Famed Environmentalist to Return to UMD Roots

UMD Alumni Hall of Fame inductee and AREC graduate to give lecture on the environment

Image Credit: Earth Policy Institute

November 6, 2012

University of Maryland alumnus and famed environmentalist Dr. Lester Brown will return to College Park November 12 to share his expert insights on the future of the global food supply. Brown received a master’s degree in Agricultural & Resource Economics from the College of Agriculture and Natural Resources at the University of Maryland and was inducted into the university’s Alumni Hall of Fame in 2010.

Brown will be the featured speaker in the first Distinguished Lecture Series on the Environment hosted by the University of Maryland’s Council on the Environment. Founder and President of Earth Policy Institute, a non-profit environmental research organization based in Washington, D.C., Brown is considered one of the heroes and pioneers of global environmentalism. The Washington Post recently heralded him as “One of the world’s most influential thinkers.” Brown’s lecture is open to the campus community and general public, and will focus on his new book Full Planet, Empty Plates – The New Geopolitics of Food Scarcity.

When: November 12, 2012

Where: Computer Science Instructional Center, University of Maryland

4:00 p.m.: Reception in Atrium

5:00 p.m.: Lecture in Room 1115

During a career that started with tomato farming, Brown has been awarded 25 honorary degrees and has authored or co-authored more than 50 books which have appeared in some 40 languages.

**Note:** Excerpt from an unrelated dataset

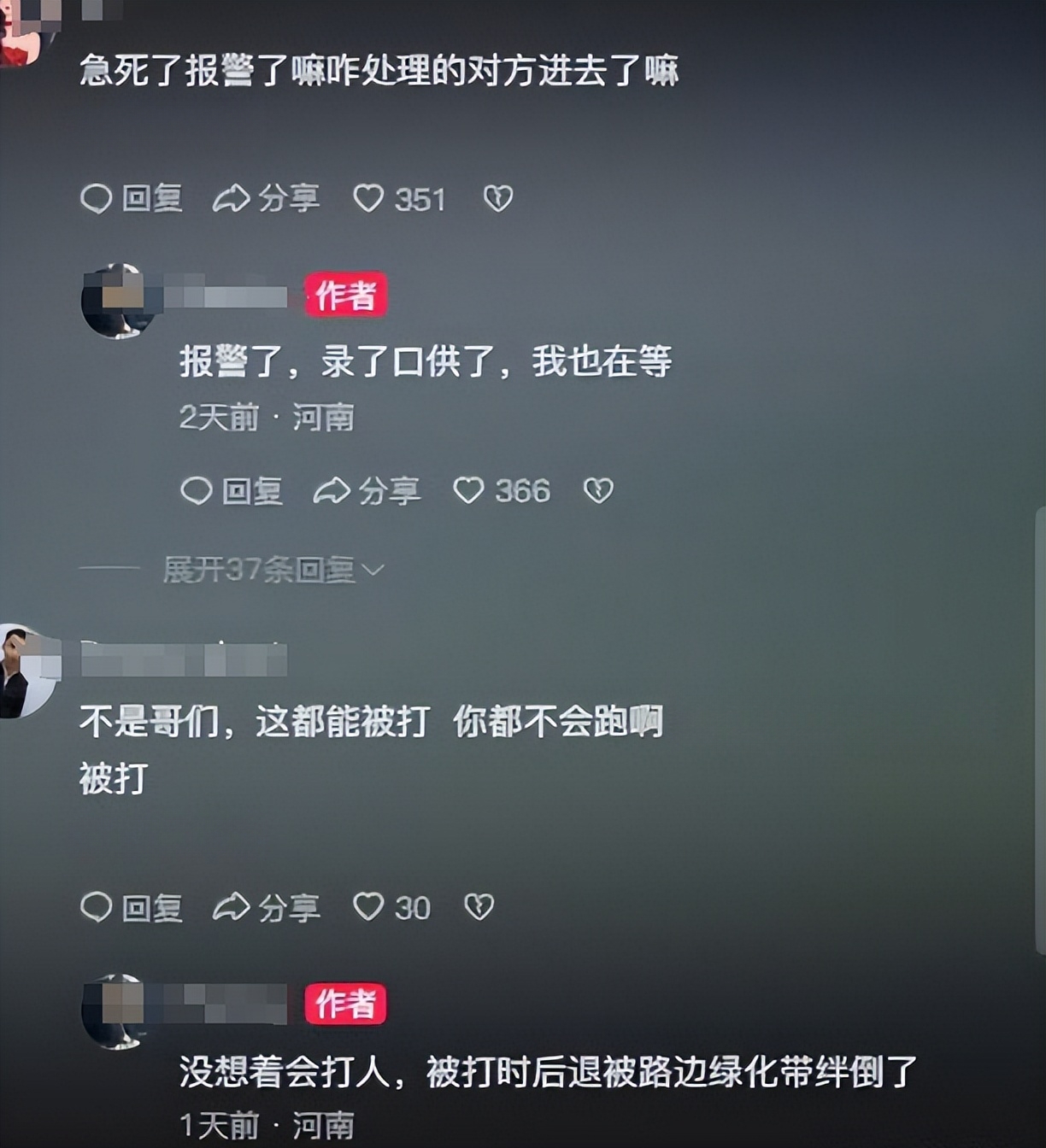Dislike the author's reply with 366 likes
Viewport: 1046px width, 1148px height.
[598, 490]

Dr. Brown will speak on “food as the new oil.” With food scarcity driven by falling water tables, eroding soils, and rising temperatures, control of arable land and water resources is moving to center stage in the global struggle for food security. In this era of tightening world food supplies, the ability to grow food is fast becoming a new form of geopolitical leverage. What will the geopolitics of food look like in a new era dominated by scarcity and food nationalism? He will outline the political implications of land acquisitions by grain-importing countries in Africa and elsewhere as well as the world’s shrinking buffers against poor harvests, and exposes the increasingly volatile food situation the world is facing.